Besides, UTL was able to meet the targets because of JioPhone Next, which witnessed good traction at the time of its launch in November 2021. After that, its sales have been weak as consumers started preferring smartphones with better features, analysts said.
The PLI scheme for smartphones has different targets for global and Indian players. For local companies, the incremental sales targets are Rs 500 crore in the first year, Rs 1,000 crore in the second, Rs 2,000 crore in the third, Rs 3,500 crore in the fourth, and Rs 5,000 crore in the fifth year. Also, the phones made by Indian players should have an invoice value of less than `15,000.
In order to claim incentives, companies like Lava, Bhagwati (Micromax) and others are now opening themselves to the role of electronic manufacturing services (EMS) based on which they can manufacture smartphones for other brands and claim the incentives.
Analysts, however, believe that the EMS business of these players may also not pick up, given that companies like Xiaomi, Realme, etc, would be hesitant to give them contract manufacturing because of certain trust issues as domestic players are also in the smartphone-making business.
Weak demand, lower brand appeal, competition from players like Chinese handset makers, higher price sensitivity in the entry level and sub-`15,000 categories are among the key reasons for their failure, analysts said.
At two million units, domestic smartphone brands like Lava, Micromax, Karbonn, and JioPhone have a total market share of 1.3% of the total smartphone shipments in the country. Of this, Lava has a share of 0.6%, followed by Micromax at 0.1%. Brands like Karbonn and JioPhone have a minuscule market share.
“For Indian brands, the road is rocky as of now as improving brand value, channel partner management, product improvements, etc, require capital. It is difficult for domestic companies to compete with global counterparts,” said Prachir Singh, senior analyst at Counterpoint Research. “We see Lava in a prime position to make a comeback. Apart from this, no other domestic brand is seeing growth,” Singh added.
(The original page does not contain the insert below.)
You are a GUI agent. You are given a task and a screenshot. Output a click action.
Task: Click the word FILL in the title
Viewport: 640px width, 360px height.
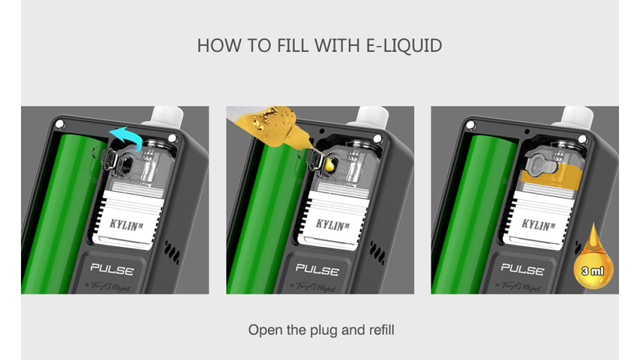(292, 46)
According to Counterpoint, Lava’s smartphone shipments grew 86% year-on-year to over 900,000 units in 2022. On the other hand, Micromax shipments fell 80% y-o-y to over 100,000 units last year.
“We should not expect the domestic players to grow when the mass market is witnessing weakness. Further, the increase in phone replacement cycles to 24 months from around 18 months earlier has also stalled growth of most mass market players,” said Navkendar Singh, associate vice-president at IDC.
According to Singh, these brands largely cater to the below Rs 25,000 segment, which witnessed a 16% y-o-y decline in 2022, largely due to the increase in replacement cycle and tapering demand in the mass segment. The below `25,000 market segment constitutes 80% of the total smartphone market.
The market is going to be stagnant for the Indian companies till the government provides them some cost-competitive advantages, especially with regard to 5G smartphone penetration.
“For domestic brands, the major growth lever can be the migration from 4G to 5G at affordable prices. And that will happen only when the industry is able to breach the sub Rs 10,000 price for 5G smartphones along with improving consumer spending by late 2023 onwards,” Singh of IDC said.
According to Crisil, currently about 30-35% of the 150-170 million smartphones shipped in India annually are 5G-enabled. The overall smartphone market shipments fell by 10% in 2022 to around 152 million largely due to weakness in entry-level smartphones, inflation, and macroeconomic factors, according to analysts.